▶ Exercise: This exercise calls for an exact transcription. Set down every record below.

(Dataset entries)
■ ■ ■ ■ ■
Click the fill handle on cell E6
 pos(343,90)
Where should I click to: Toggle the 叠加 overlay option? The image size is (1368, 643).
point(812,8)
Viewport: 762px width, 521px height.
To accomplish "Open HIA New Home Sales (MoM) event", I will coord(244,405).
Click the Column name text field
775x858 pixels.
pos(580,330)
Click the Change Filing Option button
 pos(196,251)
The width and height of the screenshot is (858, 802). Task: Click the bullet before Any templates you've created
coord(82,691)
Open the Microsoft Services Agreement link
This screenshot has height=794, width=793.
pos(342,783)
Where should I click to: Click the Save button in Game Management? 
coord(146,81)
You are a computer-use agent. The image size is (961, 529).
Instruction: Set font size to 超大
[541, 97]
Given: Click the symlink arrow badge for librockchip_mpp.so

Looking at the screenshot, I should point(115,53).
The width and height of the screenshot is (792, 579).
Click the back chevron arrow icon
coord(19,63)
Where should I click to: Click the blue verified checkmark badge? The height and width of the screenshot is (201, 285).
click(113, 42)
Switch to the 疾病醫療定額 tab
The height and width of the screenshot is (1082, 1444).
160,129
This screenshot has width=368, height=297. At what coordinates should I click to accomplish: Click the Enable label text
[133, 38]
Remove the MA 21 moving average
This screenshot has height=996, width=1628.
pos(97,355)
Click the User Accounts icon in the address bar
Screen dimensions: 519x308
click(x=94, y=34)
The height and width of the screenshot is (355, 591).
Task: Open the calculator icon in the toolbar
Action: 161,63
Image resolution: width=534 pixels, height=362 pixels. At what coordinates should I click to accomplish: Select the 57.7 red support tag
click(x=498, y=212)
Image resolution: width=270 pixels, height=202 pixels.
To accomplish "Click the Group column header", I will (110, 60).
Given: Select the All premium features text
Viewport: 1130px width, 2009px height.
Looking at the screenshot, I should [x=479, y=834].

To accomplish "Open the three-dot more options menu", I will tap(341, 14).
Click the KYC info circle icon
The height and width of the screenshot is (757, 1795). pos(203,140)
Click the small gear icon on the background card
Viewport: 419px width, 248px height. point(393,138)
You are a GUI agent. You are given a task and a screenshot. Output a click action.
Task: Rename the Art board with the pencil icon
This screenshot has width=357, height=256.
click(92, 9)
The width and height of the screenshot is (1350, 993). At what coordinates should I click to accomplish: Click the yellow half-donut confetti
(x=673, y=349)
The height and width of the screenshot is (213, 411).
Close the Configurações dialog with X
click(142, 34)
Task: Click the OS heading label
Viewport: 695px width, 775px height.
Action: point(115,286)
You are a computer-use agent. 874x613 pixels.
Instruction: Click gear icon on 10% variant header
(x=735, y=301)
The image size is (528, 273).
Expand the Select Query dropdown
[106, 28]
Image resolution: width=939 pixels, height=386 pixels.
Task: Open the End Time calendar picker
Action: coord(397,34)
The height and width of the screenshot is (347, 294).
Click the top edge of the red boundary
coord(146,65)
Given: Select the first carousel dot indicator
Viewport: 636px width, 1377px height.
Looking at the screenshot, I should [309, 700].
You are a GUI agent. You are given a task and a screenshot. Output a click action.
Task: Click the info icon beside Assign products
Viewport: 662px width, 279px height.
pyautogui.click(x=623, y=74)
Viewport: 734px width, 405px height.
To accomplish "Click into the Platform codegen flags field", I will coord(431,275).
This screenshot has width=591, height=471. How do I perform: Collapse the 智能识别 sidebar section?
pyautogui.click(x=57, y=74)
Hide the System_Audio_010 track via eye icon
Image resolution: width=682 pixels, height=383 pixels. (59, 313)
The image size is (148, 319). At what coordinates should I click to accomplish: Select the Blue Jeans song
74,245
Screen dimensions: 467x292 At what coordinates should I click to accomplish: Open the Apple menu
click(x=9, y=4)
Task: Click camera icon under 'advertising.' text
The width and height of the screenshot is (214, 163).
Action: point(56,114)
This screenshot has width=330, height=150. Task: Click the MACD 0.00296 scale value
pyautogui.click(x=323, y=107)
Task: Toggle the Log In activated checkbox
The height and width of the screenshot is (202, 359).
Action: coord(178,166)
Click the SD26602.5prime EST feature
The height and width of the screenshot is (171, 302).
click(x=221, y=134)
■ ■ ■ ■ ■
▶ Task result:
Click the fill handle on cell E6
 pos(343,90)
Where should I click to: Toggle the 叠加 overlay option? The image size is (1368, 643).
point(812,8)
Viewport: 762px width, 521px height.
To accomplish "Open HIA New Home Sales (MoM) event", I will coord(244,405).
Click the Column name text field
775x858 pixels.
pos(580,330)
Click the Change Filing Option button
 pos(196,251)
The width and height of the screenshot is (858, 802). Task: Click the bullet before Any templates you've created
coord(82,691)
Open the Microsoft Services Agreement link
This screenshot has height=794, width=793.
pos(342,783)
Where should I click to: Click the Save button in Game Management? 
coord(146,81)
You are a computer-use agent. The image size is (961, 529).
Instruction: Set font size to 超大
[541, 97]
Given: Click the symlink arrow badge for librockchip_mpp.so

Looking at the screenshot, I should point(115,53).
The width and height of the screenshot is (792, 579).
Click the back chevron arrow icon
coord(19,63)
Where should I click to: Click the blue verified checkmark badge? The height and width of the screenshot is (201, 285).
click(113, 42)
Switch to the 疾病醫療定額 tab
The height and width of the screenshot is (1082, 1444).
160,129
This screenshot has width=368, height=297. At what coordinates should I click to accomplish: Click the Enable label text
[133, 38]
Remove the MA 21 moving average
This screenshot has height=996, width=1628.
pos(97,355)
Click the User Accounts icon in the address bar
Screen dimensions: 519x308
click(x=94, y=34)
The height and width of the screenshot is (355, 591).
Task: Open the calculator icon in the toolbar
Action: 161,63
Image resolution: width=534 pixels, height=362 pixels. At what coordinates should I click to accomplish: Select the 57.7 red support tag
click(x=498, y=212)
Image resolution: width=270 pixels, height=202 pixels.
To accomplish "Click the Group column header", I will (110, 60).
Given: Select the All premium features text
Viewport: 1130px width, 2009px height.
Looking at the screenshot, I should [x=479, y=834].

To accomplish "Open the three-dot more options menu", I will tap(341, 14).
Click the KYC info circle icon
The height and width of the screenshot is (757, 1795). pos(203,140)
Click the small gear icon on the background card
Viewport: 419px width, 248px height. point(393,138)
You are a GUI agent. You are given a task and a screenshot. Output a click action.
Task: Rename the Art board with the pencil icon
This screenshot has width=357, height=256.
click(92, 9)
The width and height of the screenshot is (1350, 993). At what coordinates should I click to accomplish: Click the yellow half-donut confetti
(x=673, y=349)
The height and width of the screenshot is (213, 411).
Close the Configurações dialog with X
click(142, 34)
Task: Click the OS heading label
Viewport: 695px width, 775px height.
Action: point(115,286)
You are a computer-use agent. 874x613 pixels.
Instruction: Click gear icon on 10% variant header
(x=735, y=301)
The image size is (528, 273).
Expand the Select Query dropdown
[106, 28]
Image resolution: width=939 pixels, height=386 pixels.
Task: Open the End Time calendar picker
Action: coord(397,34)
The height and width of the screenshot is (347, 294).
Click the top edge of the red boundary
coord(146,65)
Given: Select the first carousel dot indicator
Viewport: 636px width, 1377px height.
Looking at the screenshot, I should [309, 700].
You are a GUI agent. You are given a task and a screenshot. Output a click action.
Task: Click the info icon beside Assign products
Viewport: 662px width, 279px height.
pyautogui.click(x=623, y=74)
Viewport: 734px width, 405px height.
To accomplish "Click into the Platform codegen flags field", I will coord(431,275).
This screenshot has width=591, height=471. How do I perform: Collapse the 智能识别 sidebar section?
pyautogui.click(x=57, y=74)
Hide the System_Audio_010 track via eye icon
Image resolution: width=682 pixels, height=383 pixels. (59, 313)
The image size is (148, 319). At what coordinates should I click to accomplish: Select the Blue Jeans song
74,245
Screen dimensions: 467x292 At what coordinates should I click to accomplish: Open the Apple menu
click(x=9, y=4)
Task: Click camera icon under 'advertising.' text
The width and height of the screenshot is (214, 163).
Action: point(56,114)
This screenshot has width=330, height=150. Task: Click the MACD 0.00296 scale value
pyautogui.click(x=323, y=107)
Task: Toggle the Log In activated checkbox
The height and width of the screenshot is (202, 359).
Action: coord(178,166)
Click the SD26602.5prime EST feature
The height and width of the screenshot is (171, 302).
click(x=221, y=134)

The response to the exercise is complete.